従業員エンゲージメントどう違う?同じと誤解されがちな言葉と定義

2017.11.22 WED

日本ではまだ浸透しきっていない「従業員エンゲージメント」という言葉。これまであった似たようなニュアンス、意味合いを含む言葉との違いがわからないという人も多いはず。ここでは、それらの言葉と「従業員エンゲージメント」がどのように違うのかを紹介します。
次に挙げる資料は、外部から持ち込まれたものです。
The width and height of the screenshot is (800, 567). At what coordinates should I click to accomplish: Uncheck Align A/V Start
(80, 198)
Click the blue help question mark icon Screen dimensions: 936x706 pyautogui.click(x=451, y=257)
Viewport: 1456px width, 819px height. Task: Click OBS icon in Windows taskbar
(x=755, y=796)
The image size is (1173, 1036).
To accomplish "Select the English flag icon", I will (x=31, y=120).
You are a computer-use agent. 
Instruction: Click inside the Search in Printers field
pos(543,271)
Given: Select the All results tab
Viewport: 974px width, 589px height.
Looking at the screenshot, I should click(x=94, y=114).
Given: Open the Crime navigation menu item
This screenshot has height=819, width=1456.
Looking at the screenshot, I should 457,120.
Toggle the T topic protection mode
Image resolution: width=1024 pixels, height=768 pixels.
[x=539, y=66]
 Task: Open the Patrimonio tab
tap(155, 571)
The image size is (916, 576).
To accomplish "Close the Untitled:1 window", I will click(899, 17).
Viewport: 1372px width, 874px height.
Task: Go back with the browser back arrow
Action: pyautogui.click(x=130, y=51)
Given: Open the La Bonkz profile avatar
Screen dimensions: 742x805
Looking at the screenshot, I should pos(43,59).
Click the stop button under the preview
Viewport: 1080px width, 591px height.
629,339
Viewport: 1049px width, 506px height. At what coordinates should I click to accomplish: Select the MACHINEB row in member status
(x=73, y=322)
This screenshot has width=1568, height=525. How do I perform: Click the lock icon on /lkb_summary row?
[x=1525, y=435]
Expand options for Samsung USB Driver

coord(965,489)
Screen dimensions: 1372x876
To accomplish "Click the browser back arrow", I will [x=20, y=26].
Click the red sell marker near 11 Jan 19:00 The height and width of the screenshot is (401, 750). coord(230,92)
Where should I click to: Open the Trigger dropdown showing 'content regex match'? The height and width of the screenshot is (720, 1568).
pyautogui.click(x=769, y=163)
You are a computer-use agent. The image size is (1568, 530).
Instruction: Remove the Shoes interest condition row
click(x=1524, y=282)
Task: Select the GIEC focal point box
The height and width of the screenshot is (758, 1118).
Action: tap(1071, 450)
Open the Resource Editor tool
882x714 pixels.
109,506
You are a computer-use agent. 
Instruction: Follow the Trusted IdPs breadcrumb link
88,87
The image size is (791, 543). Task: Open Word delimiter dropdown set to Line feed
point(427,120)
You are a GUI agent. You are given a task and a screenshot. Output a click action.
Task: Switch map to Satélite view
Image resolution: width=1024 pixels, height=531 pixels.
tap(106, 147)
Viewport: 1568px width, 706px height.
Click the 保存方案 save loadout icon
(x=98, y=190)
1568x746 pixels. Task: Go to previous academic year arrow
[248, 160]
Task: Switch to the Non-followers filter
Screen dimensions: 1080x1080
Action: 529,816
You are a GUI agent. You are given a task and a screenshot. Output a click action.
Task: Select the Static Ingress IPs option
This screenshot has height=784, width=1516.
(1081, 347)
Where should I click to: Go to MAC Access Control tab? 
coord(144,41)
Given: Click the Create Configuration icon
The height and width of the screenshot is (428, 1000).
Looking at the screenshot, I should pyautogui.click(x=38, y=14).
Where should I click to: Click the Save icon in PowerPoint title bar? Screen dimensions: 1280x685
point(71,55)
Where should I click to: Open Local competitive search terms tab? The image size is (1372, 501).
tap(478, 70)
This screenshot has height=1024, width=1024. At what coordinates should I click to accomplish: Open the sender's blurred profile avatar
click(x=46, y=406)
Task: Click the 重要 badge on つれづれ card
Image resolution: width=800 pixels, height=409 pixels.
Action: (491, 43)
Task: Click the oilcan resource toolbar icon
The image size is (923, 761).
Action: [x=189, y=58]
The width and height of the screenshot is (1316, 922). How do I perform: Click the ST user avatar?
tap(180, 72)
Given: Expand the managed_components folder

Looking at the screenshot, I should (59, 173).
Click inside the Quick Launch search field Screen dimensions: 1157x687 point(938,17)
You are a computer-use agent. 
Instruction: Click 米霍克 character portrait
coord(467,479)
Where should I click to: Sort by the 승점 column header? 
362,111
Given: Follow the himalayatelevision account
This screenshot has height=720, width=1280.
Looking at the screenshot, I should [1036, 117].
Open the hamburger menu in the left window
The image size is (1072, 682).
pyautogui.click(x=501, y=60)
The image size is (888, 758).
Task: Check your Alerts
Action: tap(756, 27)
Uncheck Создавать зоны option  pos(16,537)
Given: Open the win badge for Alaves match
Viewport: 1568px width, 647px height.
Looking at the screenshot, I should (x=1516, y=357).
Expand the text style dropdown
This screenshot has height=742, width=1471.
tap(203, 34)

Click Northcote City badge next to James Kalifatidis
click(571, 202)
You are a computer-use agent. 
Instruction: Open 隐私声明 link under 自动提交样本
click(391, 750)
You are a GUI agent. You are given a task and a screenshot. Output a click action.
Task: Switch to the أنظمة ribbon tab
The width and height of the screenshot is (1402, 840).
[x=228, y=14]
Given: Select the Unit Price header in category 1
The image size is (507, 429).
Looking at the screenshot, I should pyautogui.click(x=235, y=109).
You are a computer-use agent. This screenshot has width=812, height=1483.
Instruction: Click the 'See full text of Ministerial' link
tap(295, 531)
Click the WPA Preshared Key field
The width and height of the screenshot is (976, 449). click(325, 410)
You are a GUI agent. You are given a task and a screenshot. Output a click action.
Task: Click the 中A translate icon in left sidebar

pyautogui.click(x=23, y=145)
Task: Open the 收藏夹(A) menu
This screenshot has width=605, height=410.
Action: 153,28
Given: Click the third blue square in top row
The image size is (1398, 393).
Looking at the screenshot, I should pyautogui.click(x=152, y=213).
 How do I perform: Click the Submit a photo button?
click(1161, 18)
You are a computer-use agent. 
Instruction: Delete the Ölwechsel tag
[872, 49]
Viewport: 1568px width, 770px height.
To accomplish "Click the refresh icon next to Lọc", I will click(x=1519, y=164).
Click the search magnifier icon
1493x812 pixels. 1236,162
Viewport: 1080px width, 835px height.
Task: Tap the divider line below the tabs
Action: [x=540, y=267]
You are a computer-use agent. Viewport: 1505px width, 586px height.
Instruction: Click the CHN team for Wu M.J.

「世界中で実施されている人事に関するカンファレンスでは、従業員エンゲージメントが主要な議題として考えられ、多くのセミナー/セッションが開催されています」
このように語るのはbeyond globalグループPresident & CEOの森田英一氏だ。
「世界では優先度の最も高い議題の一つになっている従業員エンゲージメントも、使っている組織や会社によりその定義が曖昧なことも重なり、この言葉を知っていても誤って理解している担当者も見受けられます」
では、どのような誤解が生まれているのか、従来の人事に関する言葉との差異を明確にしながらひもとく。森田氏は従業員エンゲージメントと誤解されがちな言葉として、以下の四つを挙げる。

1 ロイヤリティ

森田氏によると、ロイヤリティがある社員は、会社とともに同じ夢を追うことができるため、会社が伸びる前提の時代におけるロイヤリティは従業員エンゲージメントと同じ効果を発揮していたという。一方で従業員エンゲージメントとの違いについても語る。
「今日のように企業が必ずしも右肩上がりを続けると限らない環境においては、ロイヤリティが社員の主体性を奪う、つまりロイヤリティを捧げているから企業に依存しても良いと考え、企業に依存する従業員を生み出す要因となることもある」

2 従業員満足度

ロイヤリティの後に出てきた考え方で、それに近いものに従業員満足度がある。それまで顧客の満足度向上に努めていた企業が、その次の段階としてそれを実践する従業員の満足度を高めることが重要になると考えたものだ。
「従業員満足度も一定のところまでは、従業員の人間関係が良くなることなどで業績が上がったりと、効果を発揮します。しかし、満足度を追求していると、いつしか従業員は企業に求めるばかりとなってしまい、企業と従業員の間に健全な関係性を築くことができなくなってしまうことがあります」
このように森田氏は従業員エンゲージメントとの違いを挙げている。

3 コミットメント

コミットメントも従業員エンゲージメントと同様に考えられる言葉の一つだ。森田氏はコミットメントも業績との相関性が高いことを認めつつ、従業員エンゲージメントとの違いを、仕事などの業務に対する従業員の取り組み方への違いから説明する。
「コミットメントはどちらかというと与えられるものに対して『やります』という形。一方の従業員エンゲージメントは、内発的、自発的であり、『自らやります』という違いがあります」

4 モチベーション

最後にモチベーションについて、森田氏は従業員エンゲージメントとの違いを解説した。
「モチベーションが高いことは良いことですが、それが必ずしも会社の業績に結びつかないことがあります。重要なのは、企業と従業員のベクトルをあわせることです」
このように、従業員エンゲージメントと同じように考えられている言葉について比べてみると、それぞれに違いが見えてくる。取り組みを導入する際には、共通の認識を持つという意味でもこの言葉の定義を確認することも大事だといえる。

Profile

森田英一氏
beyond global グループ President & CEO

アクセンチュア勤務後、シェイク社設立を経て、beyond global社を日本とシンガポール、タイに設立し、President & CEOに就任。同社の「海外修羅場プログラム」が、「HRアワード2013」(主催:日本の人事部 後援:厚生労働省)の教育・研修部門で最優秀賞受賞。主な著作に「『どうせ変わらない』と多くの社員があきらめている会社を変える『組織開発』」(PHPビジネス新書)。